I took in the crowd. I didn’t have the same anxiety as I did the year beforehand. I looked at the girls. Several of them looked like me, an overweight Girl Scout with a penchant for sweets. Still, there were several that fit other lesbian stereotypes or none at all. I felt in a way that I sort of fit in.

Alex determined that he wasn’t a “festival” person. He felt like he could be doing something more fun or productive somewhere else. Max and Alex reluctantly agreed to come back the next day with me. The only real reason we did was because I had bought us all two-day passes.

The next day, I felt a little different. I had only gone out the previous year with four or five girls, but two of them were present. One was particularly focused on following me around with her new girlfriend in tow. She told me while we were together that she wore a corset to the previous year’s Pride to make a girlfriend jealous. It was clear that she wanted to repeat the performance.

I was actually relieved to see her with another girl because it meant that she was hopefully over me. As I saw her and her girlfriend dressed up in matching boys clothes, I understood that we were never meant to be together. As much as I was over her, they must have followed me for an hour.

Again, I stayed close to my boys. Manilla Luzon was back for the second year in a row. Alex enjoyed getting to see her live. The last band of the night was an Abba tribute band. All three of us were fans of the music. In order to last long enough to see them, I went to buy us some corn dogs.

On my way to the food court, I was stopped by the last girl I had a date with. We had a lot in common, but our date went sour when she convinced me to leave a coffee joint to join some board meeting for a local gay hippie theater group. I felt really uncomfortable and started to resent the fact that she had obviously forgotten her commitment to go to the meeting and thought she could do both. She said hello and we bantered for a few minutes. I was uncomfortable and made an excuse to get going as soon as I could.

With a snack in our system, the boys and I were able to enjoy the music. We danced and took video. Alex even caught two freebies thrown from the stage, a little stuffed tiger, and a CD.

Like Alex, I am probably not a “festival” person. I don’t know what I wanted to feel while I was there. Was I hoping that I would find someone to date? Often, I go to a lot of these festivals out of boredom. I thought if everyone else was there, maybe I should be too. Alex and Max don’t need a festival to feel comfortable with their sexuality or their choices.
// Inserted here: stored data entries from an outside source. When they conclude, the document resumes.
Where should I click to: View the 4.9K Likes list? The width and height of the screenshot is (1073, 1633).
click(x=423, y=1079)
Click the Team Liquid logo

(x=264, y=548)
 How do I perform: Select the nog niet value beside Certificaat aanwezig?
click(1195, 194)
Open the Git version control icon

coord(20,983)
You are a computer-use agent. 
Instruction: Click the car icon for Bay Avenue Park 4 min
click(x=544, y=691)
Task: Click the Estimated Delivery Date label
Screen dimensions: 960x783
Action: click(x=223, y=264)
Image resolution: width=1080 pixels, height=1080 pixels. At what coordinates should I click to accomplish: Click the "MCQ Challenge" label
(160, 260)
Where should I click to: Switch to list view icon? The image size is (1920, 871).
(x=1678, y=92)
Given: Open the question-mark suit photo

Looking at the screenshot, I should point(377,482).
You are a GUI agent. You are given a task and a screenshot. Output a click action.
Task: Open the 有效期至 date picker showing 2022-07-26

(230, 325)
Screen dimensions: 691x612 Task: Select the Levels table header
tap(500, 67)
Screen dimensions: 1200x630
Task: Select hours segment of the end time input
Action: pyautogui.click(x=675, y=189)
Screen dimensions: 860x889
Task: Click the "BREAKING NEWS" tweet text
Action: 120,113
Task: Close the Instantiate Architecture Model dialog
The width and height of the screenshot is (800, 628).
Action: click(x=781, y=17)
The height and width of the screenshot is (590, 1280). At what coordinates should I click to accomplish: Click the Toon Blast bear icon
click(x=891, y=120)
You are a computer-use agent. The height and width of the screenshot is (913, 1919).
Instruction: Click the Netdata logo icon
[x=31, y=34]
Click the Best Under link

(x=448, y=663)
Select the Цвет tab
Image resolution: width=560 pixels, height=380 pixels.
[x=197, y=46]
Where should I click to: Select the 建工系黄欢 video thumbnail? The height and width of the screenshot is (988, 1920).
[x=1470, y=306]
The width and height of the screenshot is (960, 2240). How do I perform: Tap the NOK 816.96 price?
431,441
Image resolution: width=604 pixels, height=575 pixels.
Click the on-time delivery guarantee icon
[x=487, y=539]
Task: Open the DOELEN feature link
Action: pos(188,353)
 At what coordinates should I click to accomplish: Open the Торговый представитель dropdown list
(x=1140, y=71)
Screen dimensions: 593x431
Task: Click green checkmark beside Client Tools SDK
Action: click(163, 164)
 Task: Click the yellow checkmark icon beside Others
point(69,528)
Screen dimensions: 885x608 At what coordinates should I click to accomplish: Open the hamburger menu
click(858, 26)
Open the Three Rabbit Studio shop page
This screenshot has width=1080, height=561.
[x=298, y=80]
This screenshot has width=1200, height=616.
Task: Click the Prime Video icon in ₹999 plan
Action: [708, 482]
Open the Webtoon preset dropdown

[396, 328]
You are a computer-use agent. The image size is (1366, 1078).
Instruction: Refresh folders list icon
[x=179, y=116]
Even though they are gay, they don’t always feel like they need to be plugged into the “community.”

I don’t know where I am in the whole scheme of things. I am more comfortable with who I am, but is that because of events like Pride and positive portrayals of gays in the media? Honestly, I think it is just because I trust in the love and guidance of my boys. Maybe we don’t need to seek support from such events. I think the boys have taught me that you need to search for what is right for you and release all the boxes or categories someone might pin you in.

Still, I am proud of the event my city has created. I am proud that so many people were willing to attend it. And if nothing else, maybe it is just what someone needed to come to terms with how to be themselves.